Septembre 2003

La « stabilité » dont a besoin l’enfant

Par Michel THIZON, président-fondateur de SOS PAPA

La loi du 4 mars 2002 instaure la possibilité de résidence alternée d’un enfant chez chacun de ses parents séparés.

Depuis la promulgation de cette loi, les adversaires de la résidence alternée invoquent souvent la nécessité d’une « stabilité » pour l’enfant : « L’enfant, surtout jeune, a besoin de stabilité, la résidence alternée est donc déconseillée.»

L’argument est des plus fallacieux qui soit.

Qu’est-ce qui caractérise donc cette stabilité ou cette instabilité ?

Est-ce une situation instable pour un enfant de passer des bras de sa mère aux bras multiples des assistantes maternelles de la crèche tous les matins, puis de changer inversement le soir ?

Est-ce de l’instabilité de passer, tout jeune, alternativement de chez sa mère à l’école maternelle, puis chez une nourrice les mercredis après-midi, parfois chez les grands-parents tout un week-end et enfin chez une voisine ?

Est-ce donc déstabiliser l’enfant que de le conduire de façon improvisée et désordonnée tantôt chez la vieille tante, tantôt chez le pédiatre, chez l’épicier, le boulanger, au jardin public ou en vacances ?

En quoi cela serait-il moins « stable » pour l’enfant de passer de chez sa maman, après une semaine bien régulière, à chez son papa qui habite à proximité, dans un environnement bien stable auquel l’enfant est bien habitué ?

Car la confusion est entretenue de façon assez perfide entre régularité et stabilité qui est un concept purement physique d’immobilité.

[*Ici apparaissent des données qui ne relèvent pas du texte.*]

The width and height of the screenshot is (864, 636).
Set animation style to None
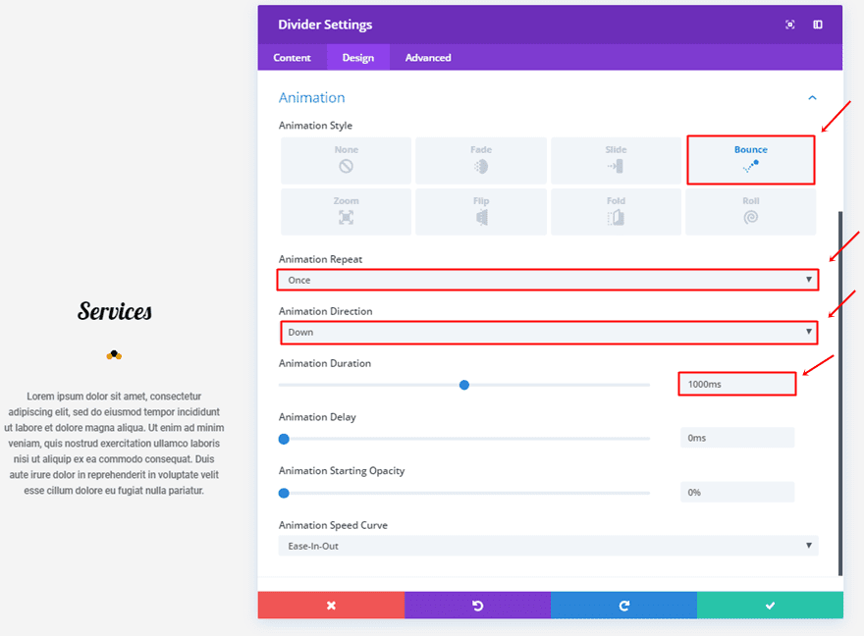[x=346, y=160]
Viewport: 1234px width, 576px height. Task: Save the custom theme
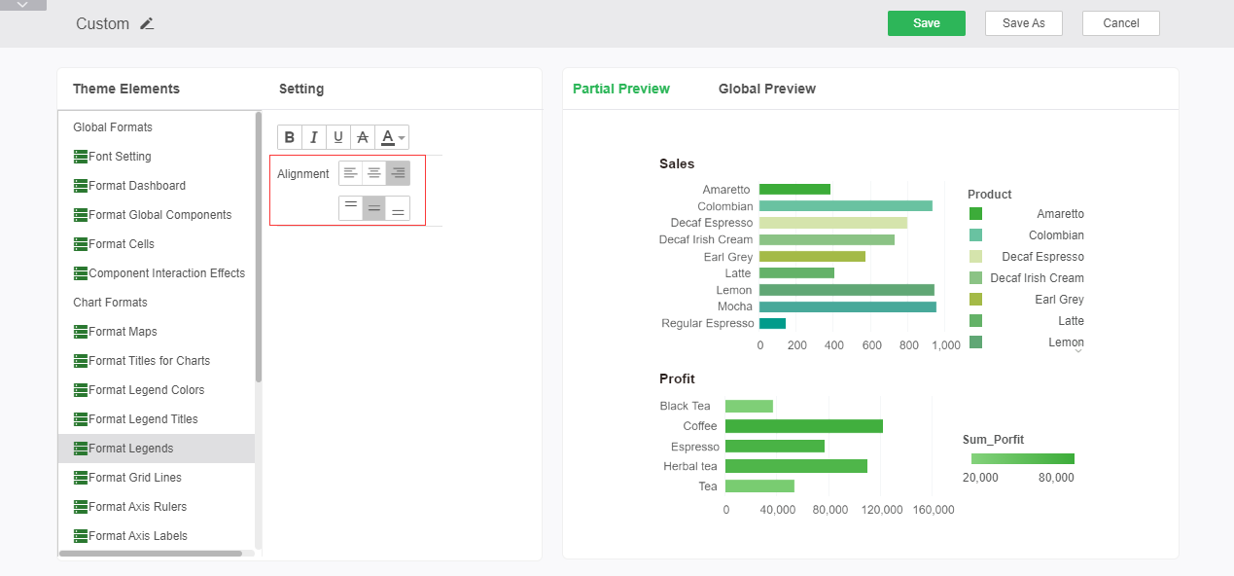(926, 23)
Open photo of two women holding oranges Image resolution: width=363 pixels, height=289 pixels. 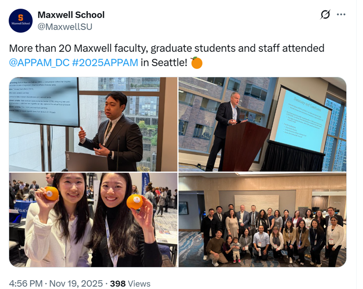93,220

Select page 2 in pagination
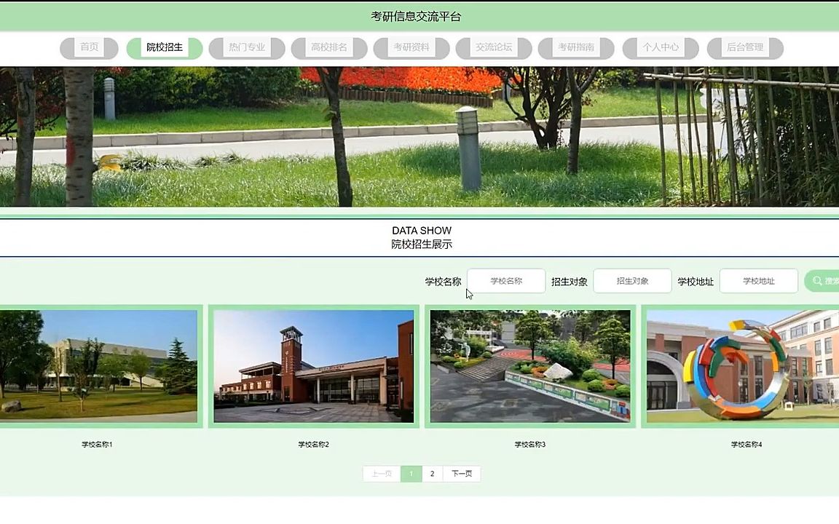pos(432,473)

Ces arguments sont polémiques, de mauvaise foi et sont mis en avant uniquement pour justifier de façon occulte une discrimination à l’égard du père, sachant qu’en invoquant « l’instabilité » la garde du jeune enfant sera assurément attribuée de façon exclusive à la mère.

Une autre argumentation hostile est apparue récemment. La résidence alternée ne serait pas bonne pour les jeunes enfants qui devraient rester ...chez leur mère, le père devant se contenter d’une « alternance progressive » jusqu’à l’âge de six ans. Il ne serait ainsi pas bon qu’un enfant « dorme chez son père ». Curieusement, il n’apparaît pas mauvais pour ces mêmes idéologues que l’enfant jeune puisse dormir chez sa nourrice, ou d’ailleurs chez quiconque autre que son père...

La stabilité, pour un jeune enfant, c’est avant tout la permanence, la régularité de son environnement affectif, le fait qu’il se sente en sécurité dans les bras ou à côté des quelques personnes qu’il connaît bien, auxquelles il est habitué et qui lui prodiguent des soins, qui l’alimentent régulièrement, qui jouent avec lui et qui le console quand il en a besoin, où qu‘il se trouve physiquement.

Exclure le père, lui refuser la résidence alternée et la possibilité pour lui de jouer son rôle éducatif constructif et positif, tous les deux jours, toutes les semaines ou tous les quinze jours, selon l’âge de l’enfant, procède purement et simplement d’une volonté d’éradication du père de la vie de l’enfant, avec toutes les conséquences graves que ce dernier devra subir ensuite sur le plan affectif et psychologique tout au long de sa vie.